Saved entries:
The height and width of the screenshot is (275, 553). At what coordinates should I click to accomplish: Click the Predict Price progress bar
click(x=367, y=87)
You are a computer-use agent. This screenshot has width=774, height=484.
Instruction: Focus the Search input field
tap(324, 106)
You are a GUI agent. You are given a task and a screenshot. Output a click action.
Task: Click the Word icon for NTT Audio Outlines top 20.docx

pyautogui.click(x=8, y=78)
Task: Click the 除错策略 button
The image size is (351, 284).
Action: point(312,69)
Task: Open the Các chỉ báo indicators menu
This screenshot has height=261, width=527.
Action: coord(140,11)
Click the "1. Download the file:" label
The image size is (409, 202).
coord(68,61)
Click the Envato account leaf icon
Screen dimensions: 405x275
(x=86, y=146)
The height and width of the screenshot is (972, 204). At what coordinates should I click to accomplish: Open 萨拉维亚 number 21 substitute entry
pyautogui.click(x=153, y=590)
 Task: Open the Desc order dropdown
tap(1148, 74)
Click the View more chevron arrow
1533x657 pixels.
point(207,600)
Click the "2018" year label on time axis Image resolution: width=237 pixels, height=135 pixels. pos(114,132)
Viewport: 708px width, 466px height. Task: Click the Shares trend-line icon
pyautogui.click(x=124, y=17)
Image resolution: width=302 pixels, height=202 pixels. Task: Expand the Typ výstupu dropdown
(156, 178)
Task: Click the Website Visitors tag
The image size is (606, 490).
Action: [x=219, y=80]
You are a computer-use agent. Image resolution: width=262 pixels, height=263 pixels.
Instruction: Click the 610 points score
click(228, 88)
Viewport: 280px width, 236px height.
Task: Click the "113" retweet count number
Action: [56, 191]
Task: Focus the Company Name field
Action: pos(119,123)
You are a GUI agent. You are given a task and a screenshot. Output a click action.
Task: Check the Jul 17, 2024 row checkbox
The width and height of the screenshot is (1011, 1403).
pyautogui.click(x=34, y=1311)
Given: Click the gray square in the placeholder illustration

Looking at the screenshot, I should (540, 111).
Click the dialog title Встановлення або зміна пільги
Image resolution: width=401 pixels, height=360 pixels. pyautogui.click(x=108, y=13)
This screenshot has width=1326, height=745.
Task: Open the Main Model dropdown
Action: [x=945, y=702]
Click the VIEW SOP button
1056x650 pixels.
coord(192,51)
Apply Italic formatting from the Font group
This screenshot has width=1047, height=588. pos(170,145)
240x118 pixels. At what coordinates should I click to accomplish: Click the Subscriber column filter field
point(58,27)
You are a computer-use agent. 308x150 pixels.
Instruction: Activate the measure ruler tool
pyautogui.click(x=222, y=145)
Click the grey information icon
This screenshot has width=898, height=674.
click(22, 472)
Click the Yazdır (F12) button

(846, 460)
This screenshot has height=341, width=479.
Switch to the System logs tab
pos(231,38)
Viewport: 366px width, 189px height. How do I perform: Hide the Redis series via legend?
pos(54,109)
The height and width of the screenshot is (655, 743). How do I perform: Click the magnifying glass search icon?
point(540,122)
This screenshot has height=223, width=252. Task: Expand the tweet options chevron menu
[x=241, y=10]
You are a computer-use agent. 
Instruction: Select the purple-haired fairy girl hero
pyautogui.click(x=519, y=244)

§ **Work task**:
Reproduce exactly the lines that run from the start of the records to the line with "You are a computer-use agent. This", both included.

§ **Response to the exercise**:
The height and width of the screenshot is (275, 553). At what coordinates should I click to accomplish: Click the Predict Price progress bar
click(x=367, y=87)
You are a computer-use agent. This screenshot has width=774, height=484.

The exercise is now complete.